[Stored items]
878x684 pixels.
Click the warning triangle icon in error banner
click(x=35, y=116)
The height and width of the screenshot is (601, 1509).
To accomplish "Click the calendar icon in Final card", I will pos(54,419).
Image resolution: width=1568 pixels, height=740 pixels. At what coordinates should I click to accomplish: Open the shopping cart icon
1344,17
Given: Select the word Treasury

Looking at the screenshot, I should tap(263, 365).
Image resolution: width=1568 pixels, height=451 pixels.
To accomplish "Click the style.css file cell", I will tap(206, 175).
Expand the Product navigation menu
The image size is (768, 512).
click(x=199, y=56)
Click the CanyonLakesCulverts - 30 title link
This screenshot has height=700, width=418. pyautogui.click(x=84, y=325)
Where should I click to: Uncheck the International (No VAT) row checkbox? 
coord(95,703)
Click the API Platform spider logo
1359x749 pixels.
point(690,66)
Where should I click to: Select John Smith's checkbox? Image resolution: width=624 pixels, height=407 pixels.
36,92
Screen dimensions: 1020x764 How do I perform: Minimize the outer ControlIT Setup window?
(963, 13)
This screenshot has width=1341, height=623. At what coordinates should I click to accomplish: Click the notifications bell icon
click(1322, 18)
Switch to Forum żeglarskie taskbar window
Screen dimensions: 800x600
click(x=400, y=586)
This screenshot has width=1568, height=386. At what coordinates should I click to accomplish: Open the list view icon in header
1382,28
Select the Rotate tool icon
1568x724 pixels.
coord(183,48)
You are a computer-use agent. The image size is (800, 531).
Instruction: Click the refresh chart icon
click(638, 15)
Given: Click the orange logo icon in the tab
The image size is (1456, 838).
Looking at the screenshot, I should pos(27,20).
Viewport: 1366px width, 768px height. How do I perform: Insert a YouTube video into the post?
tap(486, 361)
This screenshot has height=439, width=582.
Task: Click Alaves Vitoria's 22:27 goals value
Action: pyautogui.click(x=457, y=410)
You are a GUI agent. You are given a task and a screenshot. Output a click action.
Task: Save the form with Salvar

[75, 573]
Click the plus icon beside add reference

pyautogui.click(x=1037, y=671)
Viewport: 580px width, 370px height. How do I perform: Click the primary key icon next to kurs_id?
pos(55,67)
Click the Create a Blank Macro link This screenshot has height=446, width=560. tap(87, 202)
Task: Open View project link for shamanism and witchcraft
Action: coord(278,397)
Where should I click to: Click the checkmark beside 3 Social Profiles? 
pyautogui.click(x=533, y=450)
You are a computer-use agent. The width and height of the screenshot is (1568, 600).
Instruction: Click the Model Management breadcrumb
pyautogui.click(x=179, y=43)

§ What the task asks:
Search the data above for the string "computer" and report each line that holds it.

§ Answer to this task:
You are a computer-use agent. The image size is (800, 531).
You are a computer-use agent. The width and height of the screenshot is (1568, 600).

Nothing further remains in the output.